Ne chercheraient-ils pas tout simplement à cacher la forêt de leur impuissance à «remettre toute la France au travail» derrière l’arbre du «chômeur profiteur» qu’ils épinglent de leurs diatribes infondées pour mieux masquer nos maux à nous : notre découragement et notre enlisement dans une situation que nous n’avons pas choisie.
La technique est vieille comme le monde : «Pour te débarrasser de ton chien, affirme qu’il a la rage». Nous autres chômeurs, nous avons la rage, mais ce n’est pas une maladie, c’est une fureur étouffée contre un système qui nous accule.

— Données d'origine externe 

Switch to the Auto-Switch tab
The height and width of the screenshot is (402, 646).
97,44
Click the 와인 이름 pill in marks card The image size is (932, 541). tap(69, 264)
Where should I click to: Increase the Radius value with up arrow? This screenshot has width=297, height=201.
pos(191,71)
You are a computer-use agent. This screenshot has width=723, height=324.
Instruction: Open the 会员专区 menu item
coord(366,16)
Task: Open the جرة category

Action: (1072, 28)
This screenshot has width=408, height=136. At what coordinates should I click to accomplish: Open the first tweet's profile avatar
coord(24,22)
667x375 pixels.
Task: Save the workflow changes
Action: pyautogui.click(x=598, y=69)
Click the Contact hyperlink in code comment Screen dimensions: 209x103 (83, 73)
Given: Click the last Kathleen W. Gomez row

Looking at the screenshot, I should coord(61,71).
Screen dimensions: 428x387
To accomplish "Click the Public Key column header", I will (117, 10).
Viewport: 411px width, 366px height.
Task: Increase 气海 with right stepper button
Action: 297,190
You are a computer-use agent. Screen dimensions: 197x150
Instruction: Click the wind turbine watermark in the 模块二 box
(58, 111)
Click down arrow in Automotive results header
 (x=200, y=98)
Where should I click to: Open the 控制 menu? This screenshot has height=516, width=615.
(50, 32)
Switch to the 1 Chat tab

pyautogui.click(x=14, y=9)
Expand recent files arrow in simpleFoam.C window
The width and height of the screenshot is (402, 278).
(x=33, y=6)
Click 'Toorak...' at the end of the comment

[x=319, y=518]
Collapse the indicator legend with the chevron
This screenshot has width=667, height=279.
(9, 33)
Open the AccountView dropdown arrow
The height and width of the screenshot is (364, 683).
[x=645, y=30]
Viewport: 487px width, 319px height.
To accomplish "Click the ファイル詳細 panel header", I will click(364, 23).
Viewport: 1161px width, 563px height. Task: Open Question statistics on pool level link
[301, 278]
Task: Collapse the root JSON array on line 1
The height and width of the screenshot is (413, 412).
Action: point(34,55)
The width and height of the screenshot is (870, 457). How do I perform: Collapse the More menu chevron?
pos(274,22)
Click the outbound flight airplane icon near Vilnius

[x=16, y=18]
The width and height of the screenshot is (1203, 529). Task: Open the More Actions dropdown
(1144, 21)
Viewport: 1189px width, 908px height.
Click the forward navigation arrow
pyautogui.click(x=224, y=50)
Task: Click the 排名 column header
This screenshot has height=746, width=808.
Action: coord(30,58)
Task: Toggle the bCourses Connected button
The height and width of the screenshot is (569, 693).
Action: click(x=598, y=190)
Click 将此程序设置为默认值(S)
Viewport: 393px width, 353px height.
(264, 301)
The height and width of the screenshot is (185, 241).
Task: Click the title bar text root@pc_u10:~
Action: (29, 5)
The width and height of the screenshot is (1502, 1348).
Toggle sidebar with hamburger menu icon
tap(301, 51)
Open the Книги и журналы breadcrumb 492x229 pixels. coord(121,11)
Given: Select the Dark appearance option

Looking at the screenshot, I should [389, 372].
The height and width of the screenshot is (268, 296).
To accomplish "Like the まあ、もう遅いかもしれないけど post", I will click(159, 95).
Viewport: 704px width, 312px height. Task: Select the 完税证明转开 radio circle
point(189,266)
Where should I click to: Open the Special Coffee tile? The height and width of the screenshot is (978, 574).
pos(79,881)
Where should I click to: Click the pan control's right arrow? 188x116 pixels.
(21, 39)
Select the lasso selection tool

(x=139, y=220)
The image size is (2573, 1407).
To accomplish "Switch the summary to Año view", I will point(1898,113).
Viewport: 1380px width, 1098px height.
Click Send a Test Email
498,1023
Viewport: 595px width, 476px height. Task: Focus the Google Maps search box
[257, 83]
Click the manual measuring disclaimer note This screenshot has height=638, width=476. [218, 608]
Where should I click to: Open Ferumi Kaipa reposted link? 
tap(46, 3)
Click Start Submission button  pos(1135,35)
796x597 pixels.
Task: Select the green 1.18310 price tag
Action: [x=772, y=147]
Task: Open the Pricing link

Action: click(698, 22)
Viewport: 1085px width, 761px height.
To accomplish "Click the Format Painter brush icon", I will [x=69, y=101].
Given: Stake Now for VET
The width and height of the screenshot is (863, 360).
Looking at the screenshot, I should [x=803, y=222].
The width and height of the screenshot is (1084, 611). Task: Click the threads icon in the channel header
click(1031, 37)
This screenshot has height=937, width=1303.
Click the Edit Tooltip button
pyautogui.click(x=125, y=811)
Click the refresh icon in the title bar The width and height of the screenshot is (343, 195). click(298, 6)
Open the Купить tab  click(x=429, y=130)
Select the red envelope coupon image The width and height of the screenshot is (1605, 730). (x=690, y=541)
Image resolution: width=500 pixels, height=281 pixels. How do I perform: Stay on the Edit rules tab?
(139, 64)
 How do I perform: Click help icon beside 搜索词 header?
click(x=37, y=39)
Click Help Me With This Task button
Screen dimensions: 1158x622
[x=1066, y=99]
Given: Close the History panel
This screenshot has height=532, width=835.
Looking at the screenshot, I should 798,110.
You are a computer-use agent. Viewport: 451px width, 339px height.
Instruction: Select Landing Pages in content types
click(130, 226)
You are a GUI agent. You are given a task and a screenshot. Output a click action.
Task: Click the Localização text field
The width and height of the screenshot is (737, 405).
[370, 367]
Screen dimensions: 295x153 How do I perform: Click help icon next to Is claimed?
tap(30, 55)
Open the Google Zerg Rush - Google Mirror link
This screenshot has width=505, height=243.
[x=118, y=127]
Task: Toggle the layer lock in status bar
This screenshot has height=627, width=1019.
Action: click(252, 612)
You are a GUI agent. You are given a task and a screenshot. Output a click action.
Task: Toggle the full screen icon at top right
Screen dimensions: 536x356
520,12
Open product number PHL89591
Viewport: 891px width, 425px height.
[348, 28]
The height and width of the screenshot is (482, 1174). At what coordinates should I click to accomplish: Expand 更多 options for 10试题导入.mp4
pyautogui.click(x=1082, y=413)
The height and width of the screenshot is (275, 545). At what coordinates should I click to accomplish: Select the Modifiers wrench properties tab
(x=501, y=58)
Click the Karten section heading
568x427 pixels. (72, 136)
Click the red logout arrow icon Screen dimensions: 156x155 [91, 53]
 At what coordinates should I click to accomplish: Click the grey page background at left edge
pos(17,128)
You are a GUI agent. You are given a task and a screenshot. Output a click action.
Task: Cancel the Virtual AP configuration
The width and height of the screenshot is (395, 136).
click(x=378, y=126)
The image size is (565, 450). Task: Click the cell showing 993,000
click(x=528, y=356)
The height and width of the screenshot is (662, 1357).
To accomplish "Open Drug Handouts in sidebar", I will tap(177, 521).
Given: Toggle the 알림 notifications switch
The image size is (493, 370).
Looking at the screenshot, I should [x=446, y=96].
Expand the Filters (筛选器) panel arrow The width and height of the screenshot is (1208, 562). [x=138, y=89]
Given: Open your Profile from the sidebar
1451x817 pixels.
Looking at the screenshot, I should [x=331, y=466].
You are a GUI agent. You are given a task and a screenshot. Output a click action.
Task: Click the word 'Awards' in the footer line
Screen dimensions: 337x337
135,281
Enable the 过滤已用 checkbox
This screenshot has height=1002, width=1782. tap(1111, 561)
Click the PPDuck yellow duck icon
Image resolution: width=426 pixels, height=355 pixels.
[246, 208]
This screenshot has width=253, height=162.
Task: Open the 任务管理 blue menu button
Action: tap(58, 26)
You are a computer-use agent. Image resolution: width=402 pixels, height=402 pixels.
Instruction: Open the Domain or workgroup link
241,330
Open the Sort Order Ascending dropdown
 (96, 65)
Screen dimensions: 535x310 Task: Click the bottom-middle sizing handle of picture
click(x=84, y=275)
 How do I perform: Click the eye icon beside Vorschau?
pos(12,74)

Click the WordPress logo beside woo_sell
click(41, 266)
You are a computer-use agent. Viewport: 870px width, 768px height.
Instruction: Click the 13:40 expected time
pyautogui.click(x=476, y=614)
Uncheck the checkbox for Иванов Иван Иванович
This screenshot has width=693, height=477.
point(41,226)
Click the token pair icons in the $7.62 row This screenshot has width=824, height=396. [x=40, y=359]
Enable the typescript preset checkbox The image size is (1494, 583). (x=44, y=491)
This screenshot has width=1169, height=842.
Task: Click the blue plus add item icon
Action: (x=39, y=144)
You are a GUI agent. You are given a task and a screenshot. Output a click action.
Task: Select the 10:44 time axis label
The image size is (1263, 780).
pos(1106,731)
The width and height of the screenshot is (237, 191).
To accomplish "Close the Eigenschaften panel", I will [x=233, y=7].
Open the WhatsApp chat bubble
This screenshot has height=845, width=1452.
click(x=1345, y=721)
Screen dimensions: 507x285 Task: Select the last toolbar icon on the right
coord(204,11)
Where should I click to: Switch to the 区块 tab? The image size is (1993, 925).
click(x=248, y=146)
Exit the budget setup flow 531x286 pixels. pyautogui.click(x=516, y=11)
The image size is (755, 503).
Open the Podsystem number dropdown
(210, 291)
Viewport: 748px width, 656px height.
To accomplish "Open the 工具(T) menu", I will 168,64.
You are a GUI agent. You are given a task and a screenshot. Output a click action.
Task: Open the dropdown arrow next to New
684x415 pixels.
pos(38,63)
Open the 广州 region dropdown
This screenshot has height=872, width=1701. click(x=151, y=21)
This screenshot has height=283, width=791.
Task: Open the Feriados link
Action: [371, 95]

Donc, oui, quand nous clamons haut et fort que nous ne sommes ni responsables ni coupables de notre état, ce message «subversif» vient heurter de plein fouet le discours dominant et renvoie les politiques à leur impuissance ou pire à leurs compromissions avec un système de domination absolue du financier sur l’individu…
Certes, nous ne sommes pas les seuls à tenir ce langage mais, il s’avère que depuis la création de notre association et de notre site, nous avons mené un gros travail de sensibilisation des médias à la réalité de nos situations qui a été entendu et relayé en maintes occasions.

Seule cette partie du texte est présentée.